DNA typing for natural killer cell inhibiting HLA-Cw groups NK1 and NK2 by PCR-SSP.

Over the last few years, natural killer (NK) cells have been shown to express MHC molecule recognizing receptors which are thought to function primarily as negative signaling receptors. HLA-Cw seems to play a key role as the corresponding ligand. Two distinct HLA-Cw groups which differ in amino acid residues 77 and 80 inhibit separate subsets of NK cells. In order to classify target cells with respect to their expression of HLA-Cw groups we established a group specific PCR-SSP which directly amplifies the relevant epitope coding sequences.

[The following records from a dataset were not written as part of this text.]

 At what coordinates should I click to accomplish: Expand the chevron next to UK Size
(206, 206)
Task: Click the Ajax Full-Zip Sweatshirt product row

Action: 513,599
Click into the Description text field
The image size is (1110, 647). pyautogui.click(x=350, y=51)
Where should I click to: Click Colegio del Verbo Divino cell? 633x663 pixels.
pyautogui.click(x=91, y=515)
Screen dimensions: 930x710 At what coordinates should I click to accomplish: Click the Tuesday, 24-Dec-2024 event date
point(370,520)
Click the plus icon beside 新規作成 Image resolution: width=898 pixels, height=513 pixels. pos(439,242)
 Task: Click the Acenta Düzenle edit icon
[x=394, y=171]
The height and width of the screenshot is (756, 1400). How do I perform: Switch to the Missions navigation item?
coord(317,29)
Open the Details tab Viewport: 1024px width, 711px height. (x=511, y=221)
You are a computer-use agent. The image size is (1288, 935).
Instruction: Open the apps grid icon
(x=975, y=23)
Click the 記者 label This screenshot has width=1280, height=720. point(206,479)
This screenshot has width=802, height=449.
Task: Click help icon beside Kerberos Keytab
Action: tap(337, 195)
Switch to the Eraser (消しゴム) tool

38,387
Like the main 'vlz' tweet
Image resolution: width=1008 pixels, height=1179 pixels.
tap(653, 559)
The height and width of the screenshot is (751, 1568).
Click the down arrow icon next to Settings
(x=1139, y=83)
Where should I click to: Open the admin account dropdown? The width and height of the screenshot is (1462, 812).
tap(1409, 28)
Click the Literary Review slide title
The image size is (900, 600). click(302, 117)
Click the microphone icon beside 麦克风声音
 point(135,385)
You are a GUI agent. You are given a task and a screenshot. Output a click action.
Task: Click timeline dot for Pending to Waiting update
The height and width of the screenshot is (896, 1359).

The PCR protocol was validated by retyping cell lines obtained from the International Histocompatibility Workshop and by comparing those results with those acquired from allele-specific genotyping and serotyping on 80 donor-recipient pairs from our kidney transplantation unit. In the context of inhibitory HLA-Cw receptors, our protocol which definitively discriminates the two alternative epitopes is the more direct and thus more reliable approach, and is less labor intensive compared to an allele specific PCR or serotyping. In addition serotyping does not detect at all certain alleles. Basic NK cell research and clinical transplantation immunology may benefit from this newly established PCR SSP technique.